On the flip side, Tata Motors was down by 1.45%, ITC was down by 1.38%, Sterlite Industries was down by 1.35%, Sun Pharma was down by 1.22% and Jindal Steel was down by 1.22% were the top losers on the Sensex.
Meanwhile, in conjunction with the widening of foreign direct investment (FDI) up to 51 percent, in multi-brand retail segment, the industry chamber ASSOCHAM and private sector lender Yes Bank, has come up with a joint report, which foresees about Rs 40,000 crore investment in multi-brand segment of India and expects an organized market growth to Rs 480,000 crore by 2016-17, as compared to 2011-12's Rs 160,000 crore growth. The report indicates that major foreign players are likely to create positive atmosphere for farmers, suppliers, consumers, economy and the enterprise itself.
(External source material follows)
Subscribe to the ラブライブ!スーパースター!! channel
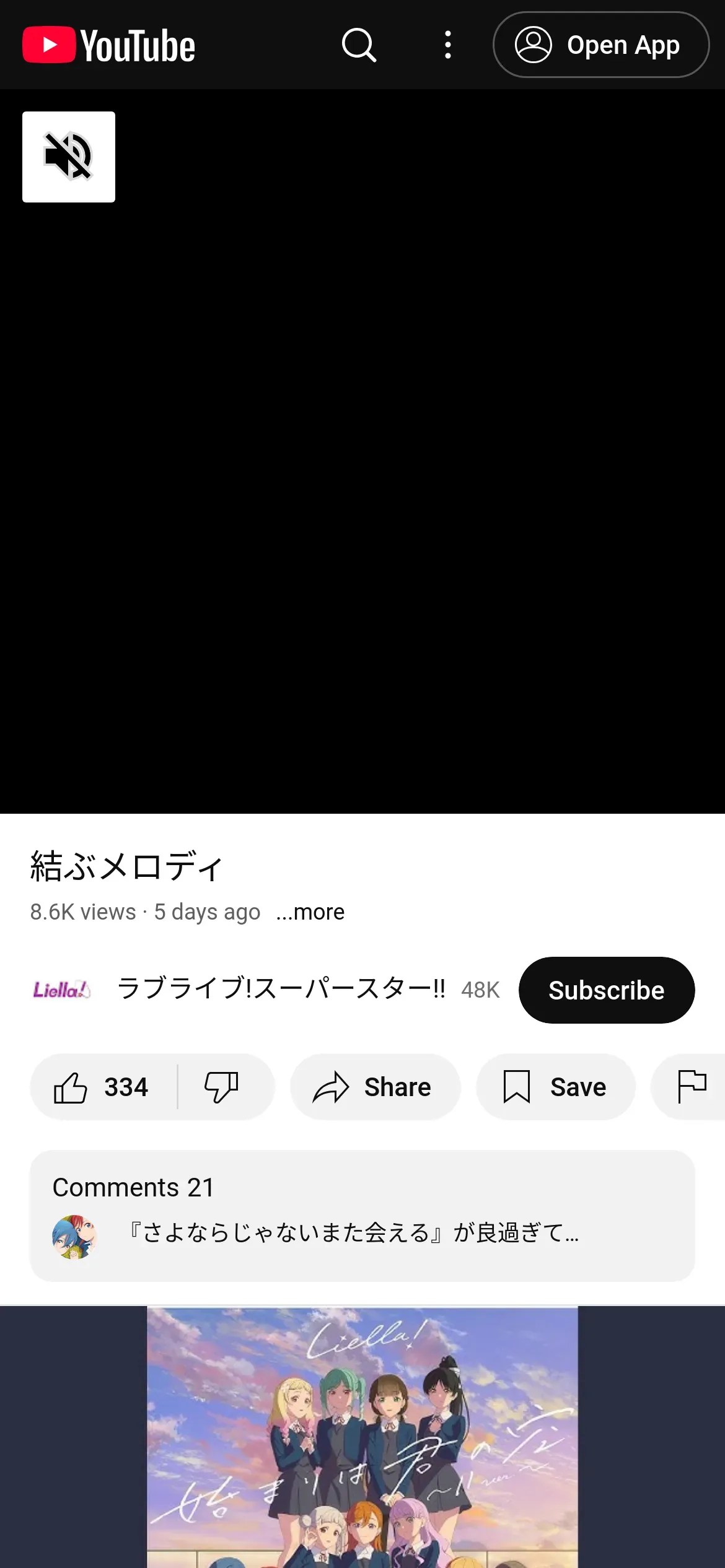725x1568 pixels. coord(607,990)
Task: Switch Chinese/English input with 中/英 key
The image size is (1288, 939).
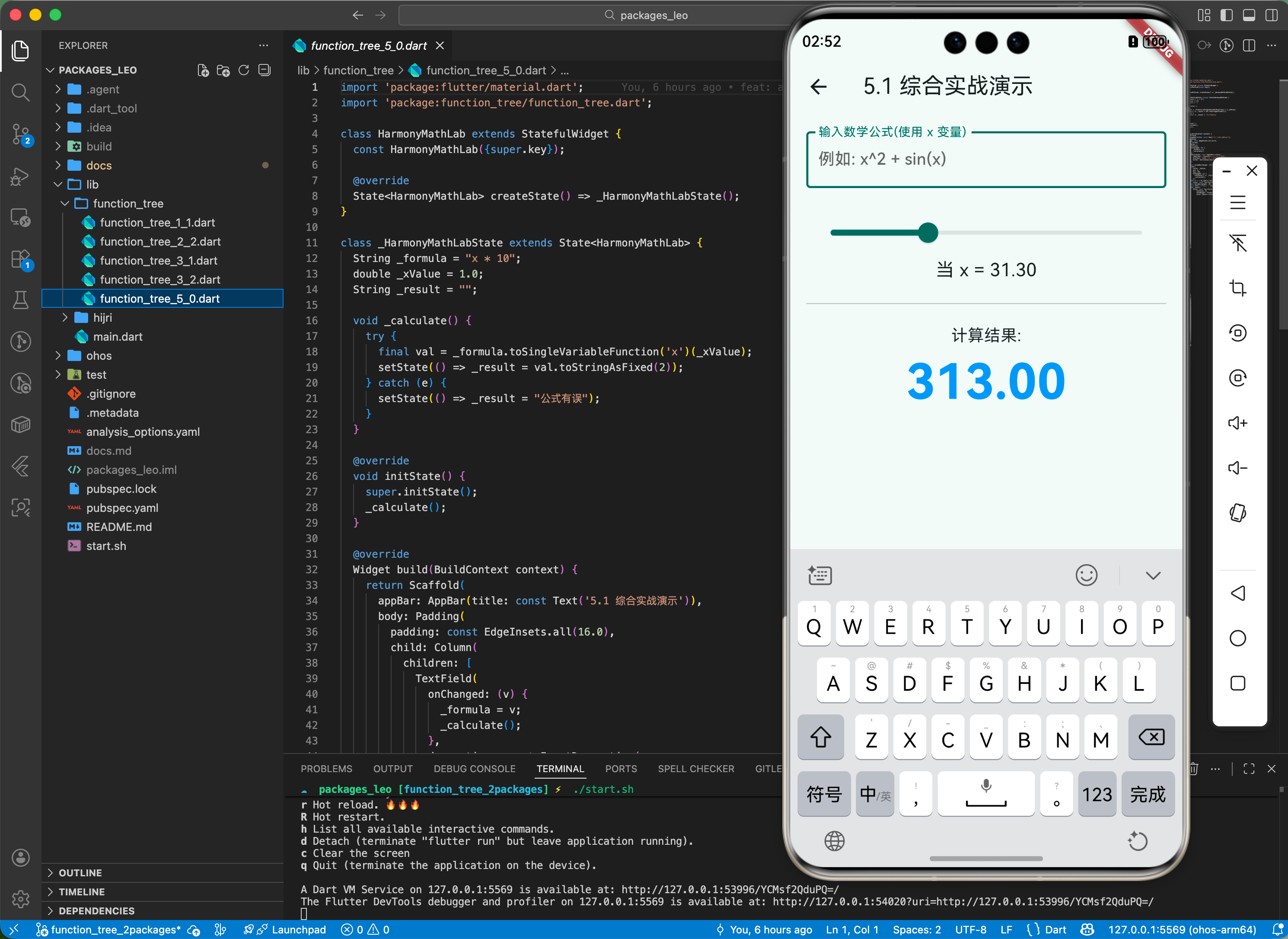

It argues that FDI in retail will bring in adequate infrastructure, efficient management of supply chain, controlled food inflation, innovative products and new jobs. The study also points out that the foreign intervention will increase affluence among urban consumers, growing preferences for branded products and higher aspirations among youth will drive huge growth in organized retail segment of the country, which is expected to grow faster than total retail at 24% by 2016-17, with respect to stipulated 15% growth of total retail during the same period.
As per the study, the kirana stores are expected to contribute about 61% share of constant value sales, while modern grocery retailers will grow at a CAGR of 11.7% during 2011-16, where traditional grocery retailers is estimated to grow by 8.2%.
The S&P CNX Nifty opened at 5,667.60; about 17 points lower compared to its previous closing of 5,684.25, and has touched a high and a low of 5,672.40 and 5,658.05 respectively.
The index is currently trading at 5,669.55, down by 14.70 points or 0.26%. There were 14 stocks advancing against 36 declines on the index.
The top gainers of the Nifty were TCS up by 1.95%, Cipla up by 1.27%, Cairn up by 1.26%, ICICI Bank up by 0.81% and HUL up by 0.79%.
On the flip side, Ambuja Cement down by 1.94%, Tata Motors down by 1.52%, ITC down by 1.41%, Sun Pharma down by 1.40% and Jindal Steel down by 1.35%, were the major losers on the index.
Most of the Asian equity indices were trading in the red, Shanghai Composite was down by 12.48 points or 0.59% to 2,115.82, Jakarta Composite lost 8.73 points or 0.20% to 4,322.89, KLSE Composite was lower by 2.26 points or 0.13% to 1,664.25, Nikkei 225 plunged by 73.14 points or 0.81% to 8,929.54, Straits Times declined by 8.12 points or 0.25% to 3,041.00, Kospi Composite fell by 19.85 points or 0.99% to 1,924.24 and Taiwan Weighted was down by 64.46 points or 0.87%.
On the other hand, Hang Seng up by 16.60 points or 0.08% to 21,568.36 was the lone gainer.